- _Task brief_: Write the next part of the passage below on interviewing asset owners during an assessment, picking up after its final sentence.

Even if you think you want a checklist of questions (for your prospect) on the front end of an assessment, you don’t. Why?…
- You’ll sound scripted and canned – these meetings turn to BORING fast…
- Your list can be handed in – the custodians can take if up the ladder for you… Then what?
- You need face time with asset owners. Half to reason for doing the interview is to build a hunger for the findings, and establish yourself as the expert…
- You’ll miss the most important things – the stuff that comes up in conversation.
- The list will keep you from demonstrating creativity, enthusiasm, passion, etc.
And if none of that makes sense, just find a way to watch a high-end consultant in action…you can’t replicate consulting expertise with a list!
So, while I am not going to give you a list, I can give you some scenarios…
If you’ve not read my previous article on the Most Powerful Tools You Have To Assess (Your Questions/Interviews) this probably won’t make much sense, so go back and read it first…
Meeting with C-Level Asset Owners
The executive (Asset Owner) interview should be first (however, that’s not always possible). Let’s call him Al.
I scheduled my meeting with Al through an email introduction with my primary contact (the IT Director). I have to assume my contact is joining us. But my agenda is to talk only to Al.

- _Excerpted records_:
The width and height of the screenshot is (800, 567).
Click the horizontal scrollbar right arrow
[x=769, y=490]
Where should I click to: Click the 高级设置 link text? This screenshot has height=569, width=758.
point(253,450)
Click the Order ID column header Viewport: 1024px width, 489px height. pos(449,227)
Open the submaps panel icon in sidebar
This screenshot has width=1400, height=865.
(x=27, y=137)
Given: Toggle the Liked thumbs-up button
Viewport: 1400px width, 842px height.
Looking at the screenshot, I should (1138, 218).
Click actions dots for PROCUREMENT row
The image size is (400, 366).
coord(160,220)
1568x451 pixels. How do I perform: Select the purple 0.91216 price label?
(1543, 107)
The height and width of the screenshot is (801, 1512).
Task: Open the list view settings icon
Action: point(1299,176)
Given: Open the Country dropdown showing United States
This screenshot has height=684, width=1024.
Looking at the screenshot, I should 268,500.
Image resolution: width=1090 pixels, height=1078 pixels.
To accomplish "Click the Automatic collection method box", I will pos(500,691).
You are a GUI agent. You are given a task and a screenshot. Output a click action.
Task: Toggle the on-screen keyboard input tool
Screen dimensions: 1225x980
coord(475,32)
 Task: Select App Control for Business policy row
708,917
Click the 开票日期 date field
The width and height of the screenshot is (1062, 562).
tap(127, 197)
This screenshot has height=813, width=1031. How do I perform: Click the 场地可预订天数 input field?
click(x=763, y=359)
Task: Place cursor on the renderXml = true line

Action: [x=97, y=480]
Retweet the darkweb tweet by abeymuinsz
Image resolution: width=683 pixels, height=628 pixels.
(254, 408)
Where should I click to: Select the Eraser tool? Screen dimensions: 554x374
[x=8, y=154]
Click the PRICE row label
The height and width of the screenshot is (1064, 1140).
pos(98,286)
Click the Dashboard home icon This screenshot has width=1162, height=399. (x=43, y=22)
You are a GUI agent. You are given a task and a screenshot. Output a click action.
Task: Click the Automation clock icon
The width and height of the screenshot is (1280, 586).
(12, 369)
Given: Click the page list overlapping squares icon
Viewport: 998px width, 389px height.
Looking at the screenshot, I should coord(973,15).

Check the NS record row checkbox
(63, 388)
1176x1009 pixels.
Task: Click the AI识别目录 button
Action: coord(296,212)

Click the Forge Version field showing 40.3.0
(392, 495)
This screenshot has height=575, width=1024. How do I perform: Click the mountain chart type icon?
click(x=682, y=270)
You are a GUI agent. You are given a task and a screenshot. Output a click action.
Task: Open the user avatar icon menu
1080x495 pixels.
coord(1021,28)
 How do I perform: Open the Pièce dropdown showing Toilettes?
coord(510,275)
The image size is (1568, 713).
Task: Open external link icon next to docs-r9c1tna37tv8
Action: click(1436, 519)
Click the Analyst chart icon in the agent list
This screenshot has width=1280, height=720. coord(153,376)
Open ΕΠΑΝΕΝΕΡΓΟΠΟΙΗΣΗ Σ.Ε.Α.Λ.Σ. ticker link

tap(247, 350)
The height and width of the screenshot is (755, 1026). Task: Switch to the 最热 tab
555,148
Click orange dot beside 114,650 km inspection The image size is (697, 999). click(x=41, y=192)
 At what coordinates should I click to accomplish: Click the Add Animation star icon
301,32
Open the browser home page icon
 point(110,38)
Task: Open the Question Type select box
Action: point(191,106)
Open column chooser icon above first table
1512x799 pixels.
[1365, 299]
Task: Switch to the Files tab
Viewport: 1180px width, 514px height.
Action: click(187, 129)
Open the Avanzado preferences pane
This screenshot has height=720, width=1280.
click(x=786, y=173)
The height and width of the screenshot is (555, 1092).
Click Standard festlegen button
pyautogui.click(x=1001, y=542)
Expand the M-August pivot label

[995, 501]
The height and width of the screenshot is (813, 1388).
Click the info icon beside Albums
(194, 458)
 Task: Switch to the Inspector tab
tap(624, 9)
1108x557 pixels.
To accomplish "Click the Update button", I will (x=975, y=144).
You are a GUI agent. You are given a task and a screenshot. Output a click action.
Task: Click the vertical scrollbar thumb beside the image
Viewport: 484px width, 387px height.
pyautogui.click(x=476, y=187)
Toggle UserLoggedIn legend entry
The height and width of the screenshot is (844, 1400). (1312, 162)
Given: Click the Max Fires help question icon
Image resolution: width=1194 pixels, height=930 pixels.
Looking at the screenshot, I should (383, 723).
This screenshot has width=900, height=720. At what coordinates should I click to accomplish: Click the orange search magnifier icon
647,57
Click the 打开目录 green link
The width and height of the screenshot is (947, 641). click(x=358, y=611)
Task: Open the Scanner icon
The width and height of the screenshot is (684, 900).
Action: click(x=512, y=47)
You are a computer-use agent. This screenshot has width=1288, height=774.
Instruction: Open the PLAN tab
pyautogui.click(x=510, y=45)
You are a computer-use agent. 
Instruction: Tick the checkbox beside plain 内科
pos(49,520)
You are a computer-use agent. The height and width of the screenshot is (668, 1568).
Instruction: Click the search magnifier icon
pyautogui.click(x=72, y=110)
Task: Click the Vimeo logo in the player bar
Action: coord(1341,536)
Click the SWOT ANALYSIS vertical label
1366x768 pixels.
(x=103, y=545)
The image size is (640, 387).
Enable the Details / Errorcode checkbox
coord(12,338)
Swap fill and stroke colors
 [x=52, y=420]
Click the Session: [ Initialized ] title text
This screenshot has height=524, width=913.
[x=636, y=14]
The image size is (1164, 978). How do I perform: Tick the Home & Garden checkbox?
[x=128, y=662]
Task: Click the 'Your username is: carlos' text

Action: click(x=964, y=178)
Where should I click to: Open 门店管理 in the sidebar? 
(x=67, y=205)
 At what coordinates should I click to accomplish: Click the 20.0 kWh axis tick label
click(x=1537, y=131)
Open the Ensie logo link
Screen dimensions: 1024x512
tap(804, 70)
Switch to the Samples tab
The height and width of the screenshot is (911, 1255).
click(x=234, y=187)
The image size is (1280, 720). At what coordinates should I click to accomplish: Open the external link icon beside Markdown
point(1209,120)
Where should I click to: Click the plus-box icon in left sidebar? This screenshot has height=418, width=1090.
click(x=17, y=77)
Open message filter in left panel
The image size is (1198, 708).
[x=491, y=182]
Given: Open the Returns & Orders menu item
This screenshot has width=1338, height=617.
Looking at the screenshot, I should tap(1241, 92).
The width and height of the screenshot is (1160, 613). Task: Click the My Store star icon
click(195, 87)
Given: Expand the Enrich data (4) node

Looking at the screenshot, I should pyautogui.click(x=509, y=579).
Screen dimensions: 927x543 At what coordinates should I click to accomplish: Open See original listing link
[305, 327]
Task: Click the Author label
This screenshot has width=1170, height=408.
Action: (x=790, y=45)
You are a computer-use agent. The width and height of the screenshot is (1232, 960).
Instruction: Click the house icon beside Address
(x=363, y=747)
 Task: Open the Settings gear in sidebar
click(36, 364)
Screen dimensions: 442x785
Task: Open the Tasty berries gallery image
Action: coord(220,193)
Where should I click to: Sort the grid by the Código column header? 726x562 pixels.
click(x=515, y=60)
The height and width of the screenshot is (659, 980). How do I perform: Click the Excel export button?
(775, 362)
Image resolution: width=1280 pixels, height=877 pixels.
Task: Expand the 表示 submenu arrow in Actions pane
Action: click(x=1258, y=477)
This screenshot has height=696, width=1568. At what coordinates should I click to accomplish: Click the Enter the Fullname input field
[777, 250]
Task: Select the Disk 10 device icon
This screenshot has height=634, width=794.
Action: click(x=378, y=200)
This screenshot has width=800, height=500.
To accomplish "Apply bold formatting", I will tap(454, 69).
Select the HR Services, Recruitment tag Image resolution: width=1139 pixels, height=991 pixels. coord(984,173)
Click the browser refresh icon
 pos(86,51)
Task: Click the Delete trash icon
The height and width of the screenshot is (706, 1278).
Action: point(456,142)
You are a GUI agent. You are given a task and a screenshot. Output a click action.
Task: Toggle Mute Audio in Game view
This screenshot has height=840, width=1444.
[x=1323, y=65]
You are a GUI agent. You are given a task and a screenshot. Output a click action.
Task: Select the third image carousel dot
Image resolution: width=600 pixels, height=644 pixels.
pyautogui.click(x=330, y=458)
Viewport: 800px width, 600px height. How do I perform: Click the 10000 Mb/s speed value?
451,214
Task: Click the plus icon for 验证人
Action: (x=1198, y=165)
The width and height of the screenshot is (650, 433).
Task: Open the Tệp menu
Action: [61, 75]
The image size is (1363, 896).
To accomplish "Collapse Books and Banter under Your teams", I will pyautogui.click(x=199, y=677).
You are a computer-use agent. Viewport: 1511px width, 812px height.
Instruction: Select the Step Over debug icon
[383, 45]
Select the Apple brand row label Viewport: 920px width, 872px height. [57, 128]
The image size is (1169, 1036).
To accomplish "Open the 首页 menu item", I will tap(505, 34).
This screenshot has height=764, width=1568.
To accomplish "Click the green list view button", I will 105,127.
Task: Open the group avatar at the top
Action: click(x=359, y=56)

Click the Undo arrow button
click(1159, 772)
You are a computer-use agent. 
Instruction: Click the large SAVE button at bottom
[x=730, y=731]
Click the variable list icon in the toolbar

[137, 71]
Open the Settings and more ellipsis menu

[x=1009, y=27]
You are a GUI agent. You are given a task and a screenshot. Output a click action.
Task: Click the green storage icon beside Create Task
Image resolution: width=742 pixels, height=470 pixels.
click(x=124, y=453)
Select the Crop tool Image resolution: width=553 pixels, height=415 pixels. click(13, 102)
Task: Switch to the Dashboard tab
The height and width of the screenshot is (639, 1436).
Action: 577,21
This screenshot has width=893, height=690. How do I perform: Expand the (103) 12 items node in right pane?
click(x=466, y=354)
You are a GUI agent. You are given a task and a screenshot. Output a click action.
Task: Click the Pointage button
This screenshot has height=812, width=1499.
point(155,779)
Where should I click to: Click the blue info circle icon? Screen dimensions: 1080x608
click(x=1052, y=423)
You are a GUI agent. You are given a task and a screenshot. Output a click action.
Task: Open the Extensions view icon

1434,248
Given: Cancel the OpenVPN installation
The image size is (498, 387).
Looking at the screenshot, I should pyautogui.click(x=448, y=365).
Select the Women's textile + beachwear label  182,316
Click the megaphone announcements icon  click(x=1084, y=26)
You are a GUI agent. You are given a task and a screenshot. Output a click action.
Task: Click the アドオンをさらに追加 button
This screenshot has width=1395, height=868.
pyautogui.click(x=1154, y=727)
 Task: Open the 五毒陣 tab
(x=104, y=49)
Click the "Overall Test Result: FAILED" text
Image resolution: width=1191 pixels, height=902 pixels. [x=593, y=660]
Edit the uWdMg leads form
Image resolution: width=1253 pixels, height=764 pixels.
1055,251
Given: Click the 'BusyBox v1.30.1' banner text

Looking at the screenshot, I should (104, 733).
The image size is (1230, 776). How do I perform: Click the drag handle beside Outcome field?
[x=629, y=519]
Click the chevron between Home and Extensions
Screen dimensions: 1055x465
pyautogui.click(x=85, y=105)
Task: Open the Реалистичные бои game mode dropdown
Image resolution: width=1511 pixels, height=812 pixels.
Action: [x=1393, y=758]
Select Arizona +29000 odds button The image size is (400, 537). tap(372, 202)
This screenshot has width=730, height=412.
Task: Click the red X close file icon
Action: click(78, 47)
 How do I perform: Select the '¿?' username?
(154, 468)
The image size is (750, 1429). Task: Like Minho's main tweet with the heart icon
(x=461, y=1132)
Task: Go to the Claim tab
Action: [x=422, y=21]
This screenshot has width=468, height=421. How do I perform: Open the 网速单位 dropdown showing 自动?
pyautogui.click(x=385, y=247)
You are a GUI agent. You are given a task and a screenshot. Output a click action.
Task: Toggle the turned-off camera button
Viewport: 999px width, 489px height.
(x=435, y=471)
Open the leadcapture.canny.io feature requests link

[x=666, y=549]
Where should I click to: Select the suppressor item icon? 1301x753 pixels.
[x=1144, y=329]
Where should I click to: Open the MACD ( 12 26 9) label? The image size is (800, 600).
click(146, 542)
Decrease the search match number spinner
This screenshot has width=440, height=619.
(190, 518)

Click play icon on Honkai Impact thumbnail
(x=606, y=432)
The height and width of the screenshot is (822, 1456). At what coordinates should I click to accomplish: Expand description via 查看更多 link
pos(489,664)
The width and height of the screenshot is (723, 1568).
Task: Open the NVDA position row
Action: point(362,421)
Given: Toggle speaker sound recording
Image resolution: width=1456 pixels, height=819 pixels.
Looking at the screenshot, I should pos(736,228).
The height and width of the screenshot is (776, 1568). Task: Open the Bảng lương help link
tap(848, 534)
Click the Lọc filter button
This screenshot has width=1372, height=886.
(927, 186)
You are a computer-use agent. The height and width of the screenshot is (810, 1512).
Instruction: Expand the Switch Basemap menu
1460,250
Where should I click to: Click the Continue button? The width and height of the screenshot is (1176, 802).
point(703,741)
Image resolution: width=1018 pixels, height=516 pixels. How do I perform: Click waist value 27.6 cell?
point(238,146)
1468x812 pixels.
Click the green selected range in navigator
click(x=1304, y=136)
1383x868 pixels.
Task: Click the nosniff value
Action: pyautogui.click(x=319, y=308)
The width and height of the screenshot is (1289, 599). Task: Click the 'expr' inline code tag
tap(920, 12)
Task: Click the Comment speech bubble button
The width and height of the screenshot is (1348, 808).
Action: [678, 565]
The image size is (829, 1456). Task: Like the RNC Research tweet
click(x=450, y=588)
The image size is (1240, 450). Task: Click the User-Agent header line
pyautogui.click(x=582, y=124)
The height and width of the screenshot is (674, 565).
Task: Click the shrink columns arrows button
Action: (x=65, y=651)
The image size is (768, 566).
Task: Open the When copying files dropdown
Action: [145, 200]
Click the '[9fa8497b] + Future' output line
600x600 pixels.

- _Answer to the task_:
I’ll keep this so meeting so high-level, my technical contact will go to sleep halfway through the meeting. We’ve planned 20 minutes – 30 at the most. This guy does not have 60 minutes to spend with me on this. So I’d better be well prepared!
First 5 minutes – a quick overview of what we’re measuring.
We’re here to look at risk – kind of like a DR Business Impact Analysis, but more focused on data confidentiality, integrity, and availability. Our end result will come in the form of an impact vs. likelihood graph…A quick sketch helps at this point. (Learn more about building Impact vs. Likelihood Graphs in Chapter 13 of The House & the Cloud).
“Would like you like to know what the odds are that your most important applications / data will be compromised, misused, or become unavailable at some point in the next 12 months?” – This is a great opening question…
Expect Al to be drooling a little – no one has ever asked this question from the provider side. Point it out on the graph – so he can see what you mean…this is not the Red, Yellow, Green light assessment…this is RISK ANALYSIS DONE RIGHT.
GATHERING DATA
Data Value – Things You Must Protect (Ideas for questions)
- What applications are most important to this company…(I should know some of them by now, and listing will help get us going. But I want Al’s opinion here).
- What makes them so important – prioritize, and find out what value means.
- For each asset (Application or database), find out whether the privacy/confidentiality, integrity, or availability is most important. Chances are it’s a combination, or all three, but try to discern the hot buttons. (This is gold! It’s what Al really cares about, and your recommendations should focus right on what Al gave you in these first few minutes).
- What happens when each of these are hit by some unexpected disaster, like RANSOMWARE, or just downtime?
- What about downtime? How much can each of these systems stand? What happens when this system is down? What about that system? Do you have to send people home, does your stock price go down, do you lose money? How much? What does downtime cost?
- How much data can you afford to lose? What’s that going to cost you…etc.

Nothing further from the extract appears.